After 500 years of predominance, the West is facing some huge challenges. At least that's the premise of Harvard professor, Niall Ferguson's latest book,
The good news, according to Ferguson is, "we're not absolutely doomed to decline." The bad news, when things turn south it'll happen in a hurry. "Things don't decline gradually, they tend to fall off a cliff," Ferguson tells The Daily Ticker's Aaron Task and Henry Blodget in the accompanying clip. "We don't have as much time as people assume."
In a nutshell, the West is struggling right now because of a decline in the same ideas that propelled us to dominate the global economy. To borrow a phrase from technology, Ferguson calls these ideas the "Killer Aps."
There are six he highlights in the book: competition, science, property rights, modern science, consumption and work ethic. Unfortunately, Ferguson says while the rest of the world has copied that model, the West has rested on its laurels.
Big declines in competitiveness and work ethic are especially troublesome. "The fact that these new workers from Asia work very hard and have very rapidly rising productivity is the key part," he says. "The average South Korean works nearly a thousand hours more a year than the average German." That does not bode well for Europe and can easily happen in America as well.
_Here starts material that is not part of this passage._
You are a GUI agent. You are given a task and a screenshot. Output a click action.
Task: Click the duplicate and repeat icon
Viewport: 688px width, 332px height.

He sees proof of this in his classrooms. I fear most teenagers in the West have a certain complacency about the future," notes Ferguson. In the interview he recaps a conversation he recently had with his 17 year old son that captures the thought well. He tells his son, "there are probably about 26 Chinese boys your exact age who are working twice as hard as you to have the lifestyle that you think you're just going to be handed on a plate."
As said earlier, that doesn't mean the West's demise is set in stone. He notes that while China does have a growing middle class and educated class, they still lack basic property rights and self representative government that is also key to the formula. Until, those are granted, China will face its own difficulties.